The Samuel Beckett Research Centre at the University of Reading is delighted to announce the appointment of two new Creative Fellows 2022-23: Claire-Louise Bennett and Simon Okotie.
Claire-Louise Bennett has written two acclaimed works of fiction. Her debut Pond was published by Fitzcarraldo Editions in 2015. It was shortlisted for the Dylan Thomas Prize in 2016. In 2022 the highly-anticipated novel Checkout 19 was a pick of the year in The Guardian, The Telegraph and the New Statesman. It was shortlisted for the Goldsmiths Prize. Her short story ‘Invisible Bird recently appeared in The New Yorker.
Claire-Louise studied drama and has worked extensively in theatre, often speaking of her admiration for Samuel Beckett’s plays. Beckett’s prose too has been a major influence. In an interview in The Guardian she remarks how reading Beckett gives her ‘a sense of space and a kind of an ease, almost; you know, I don’t know if there is any kind of meaning and I don’t like to get too attached to ideas anyhow. I’m quite able to sort of just hang in a way.’ We are very pleased that Claire-Louise has taken the opportunity to hang a bit more with Beckett by engaging with Reading’s world-renowned collection of his papers.
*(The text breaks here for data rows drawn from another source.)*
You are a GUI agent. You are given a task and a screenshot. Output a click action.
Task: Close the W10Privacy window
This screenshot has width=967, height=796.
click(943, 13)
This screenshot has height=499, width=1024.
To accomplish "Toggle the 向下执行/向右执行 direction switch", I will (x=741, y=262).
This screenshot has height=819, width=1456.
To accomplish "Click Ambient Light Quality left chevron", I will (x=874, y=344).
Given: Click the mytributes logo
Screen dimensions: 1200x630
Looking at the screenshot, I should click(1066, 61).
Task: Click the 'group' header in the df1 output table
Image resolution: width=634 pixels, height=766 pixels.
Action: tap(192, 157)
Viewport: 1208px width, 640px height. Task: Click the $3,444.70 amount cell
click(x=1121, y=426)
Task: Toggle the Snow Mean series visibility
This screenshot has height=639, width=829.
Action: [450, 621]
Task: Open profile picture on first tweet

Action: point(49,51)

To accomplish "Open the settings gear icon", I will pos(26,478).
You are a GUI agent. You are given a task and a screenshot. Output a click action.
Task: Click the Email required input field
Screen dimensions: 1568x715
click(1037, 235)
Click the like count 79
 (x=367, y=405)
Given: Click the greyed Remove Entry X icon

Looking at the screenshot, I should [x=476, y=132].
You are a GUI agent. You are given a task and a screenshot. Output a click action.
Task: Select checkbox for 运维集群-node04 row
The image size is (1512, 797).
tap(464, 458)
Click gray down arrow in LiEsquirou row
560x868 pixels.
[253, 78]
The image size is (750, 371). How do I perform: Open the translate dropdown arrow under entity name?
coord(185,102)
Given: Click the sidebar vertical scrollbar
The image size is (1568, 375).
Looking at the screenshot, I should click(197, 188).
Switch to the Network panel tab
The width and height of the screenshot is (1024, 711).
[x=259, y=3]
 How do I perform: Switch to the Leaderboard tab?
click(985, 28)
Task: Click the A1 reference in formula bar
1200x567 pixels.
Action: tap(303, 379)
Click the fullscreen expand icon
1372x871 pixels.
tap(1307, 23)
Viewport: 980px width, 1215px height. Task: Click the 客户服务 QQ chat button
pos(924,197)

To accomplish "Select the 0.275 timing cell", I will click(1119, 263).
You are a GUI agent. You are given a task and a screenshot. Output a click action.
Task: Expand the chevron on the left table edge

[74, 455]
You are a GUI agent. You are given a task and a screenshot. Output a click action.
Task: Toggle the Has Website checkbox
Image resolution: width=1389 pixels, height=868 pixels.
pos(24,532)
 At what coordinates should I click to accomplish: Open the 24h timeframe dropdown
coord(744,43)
Simon Okotie is a fiction writer and essayist. He is the author of Whatever Happened to Harold Absalon?, In the Absence of Absalon, and After Absalon, an acclaimed trilogy of novels, all published by Salt. In the Absence of Absalon was longlisted for the 2018 Republic of Consciousness Prize. Simon’s work has appeared in gorse, 3:AM Magazine, Firmament and The White Review. ‘Two Degrees of Freedom,’ a short story, is published by Nightjar Press. ‘Bindings’ was selected for the Best British Short Stories 2021 anthology.
Of the protagonist of Whatever Happened to Harold Absalon? Blake Morrison notes in the London Review of Books that ‘There’s a touch of Charlie Chaplin about him, or of John Cleese, as mediated by Beckett’. Okotie readily acknowledges the influence of Beckett on his work, and in particular the later short prose and ‘closed space’ pieces. The TLS has drawn attention to Simon’s ‘obsessive attention to the miraculous geometries of human movement’ and this is just one way in which his writing shows an affinity with Beckett’s. Simon is currently completing a novel and a collection of essays. We are very much looking forward to having him with us over the next year.
Over the course of their year-long Fellowships, Claire-Louise and Simon will engage with the contents, history and spaces of the world-leading archive relating to Samuel Beckett’s work which is held at the University’s Special Collections. Supported by colleagues at the Samuel Beckett Research Centre, through this engagement with the archives they will produce new creative work, to be premiered at the end of their time with us. Claire-Louise and Simon follow our previous fellows, Hannah Khalil, Duncan Campbell, Eimear McBride, and novelist Robert McCrum and composer Tim Parkinson, in accepting a Creative Fellowship at the Centre. We are very excited about the opportunity to work with them.